● **About this exercise**
In the data below, restate exactly the lines from the one with "Task: Apply italic formatting" to the final line, both included, but not the pictures.

· · ·

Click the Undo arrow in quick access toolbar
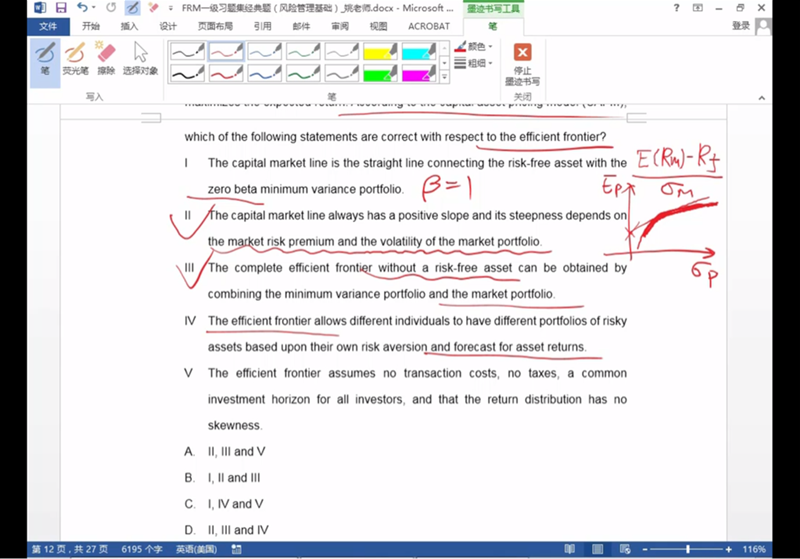Screen dimensions: 800x559 [x=85, y=8]
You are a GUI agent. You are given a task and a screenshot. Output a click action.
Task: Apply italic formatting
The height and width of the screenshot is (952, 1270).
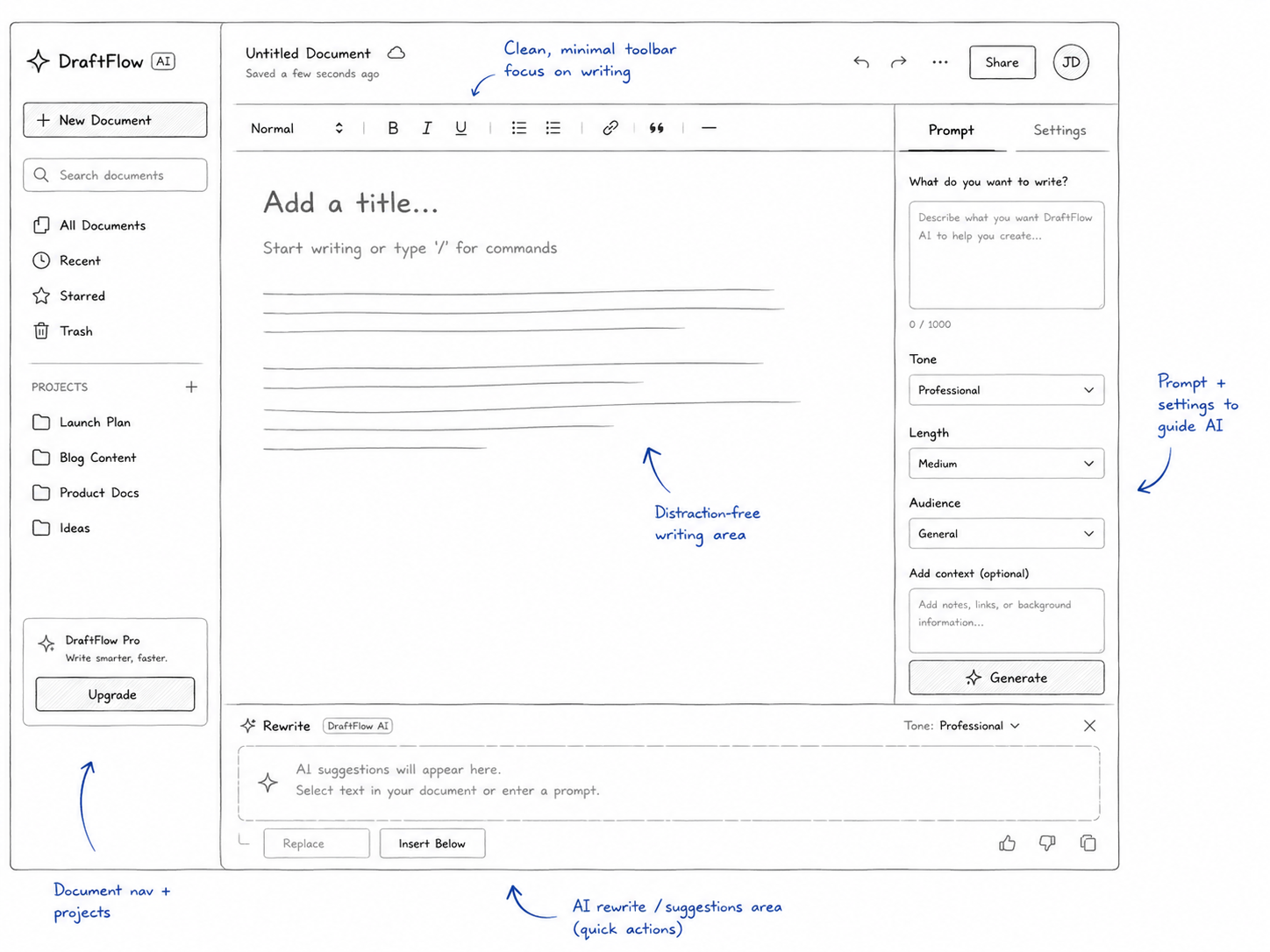pos(427,128)
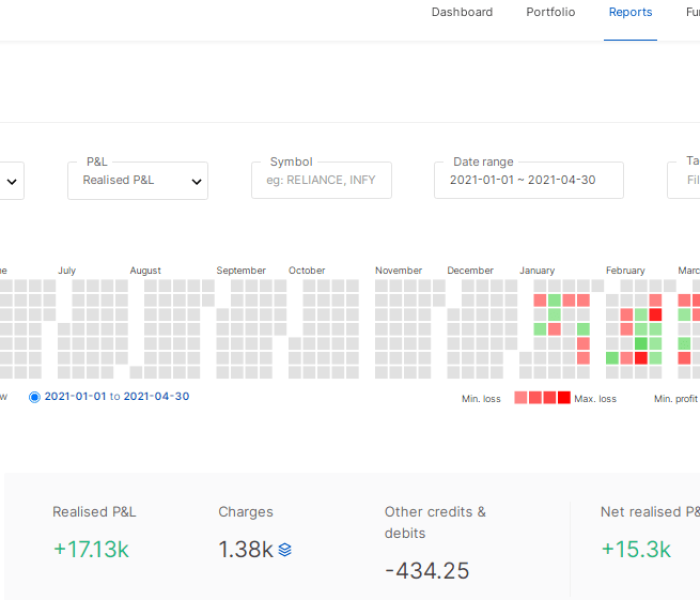Open the Portfolio tab

551,13
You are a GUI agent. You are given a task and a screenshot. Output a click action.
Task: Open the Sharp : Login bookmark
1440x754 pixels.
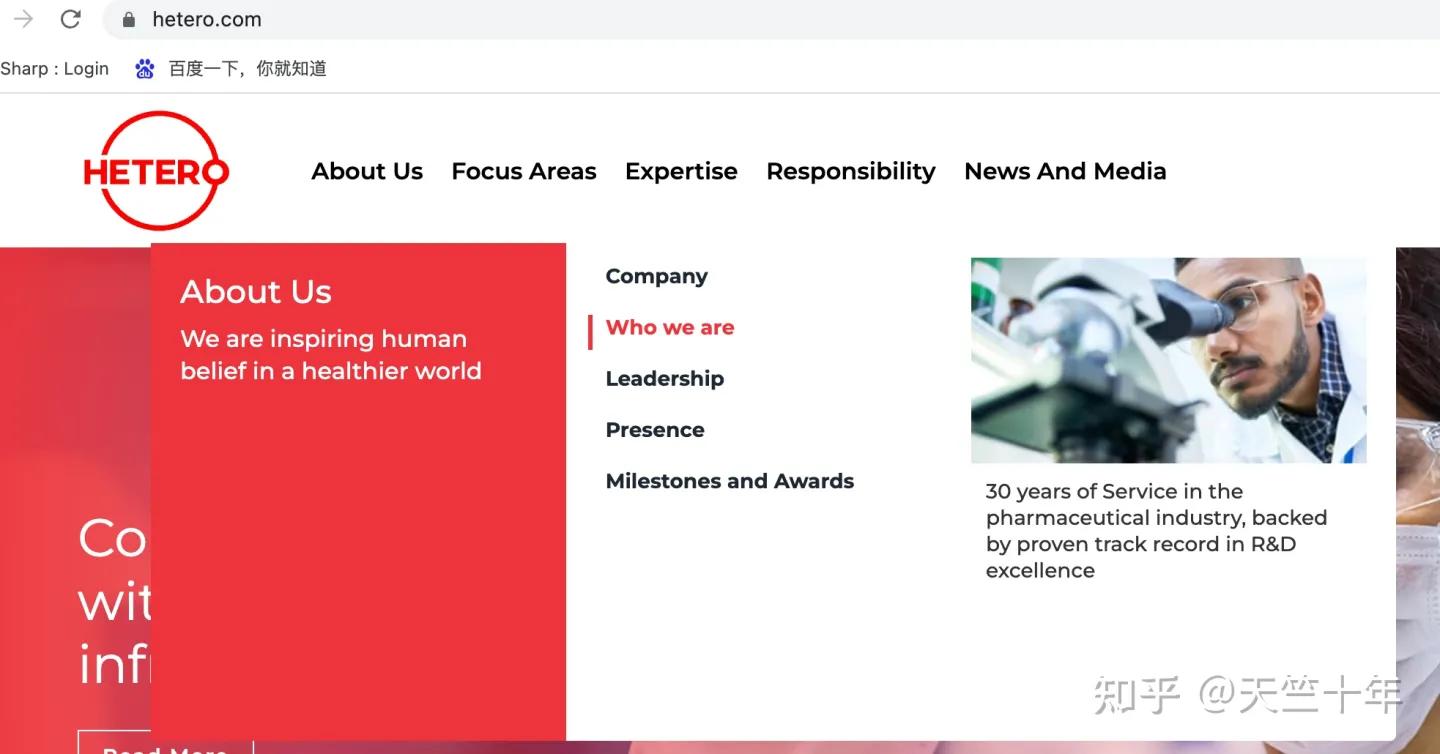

· · ·

● **Answer for this exercise**
Task: Apply italic formatting
The height and width of the screenshot is (952, 1270).
pos(427,128)
Open the Portfolio tab

551,13
You are a GUI agent. You are given a task and a screenshot. Output a click action.
Task: Open the Sharp : Login bookmark
1440x754 pixels.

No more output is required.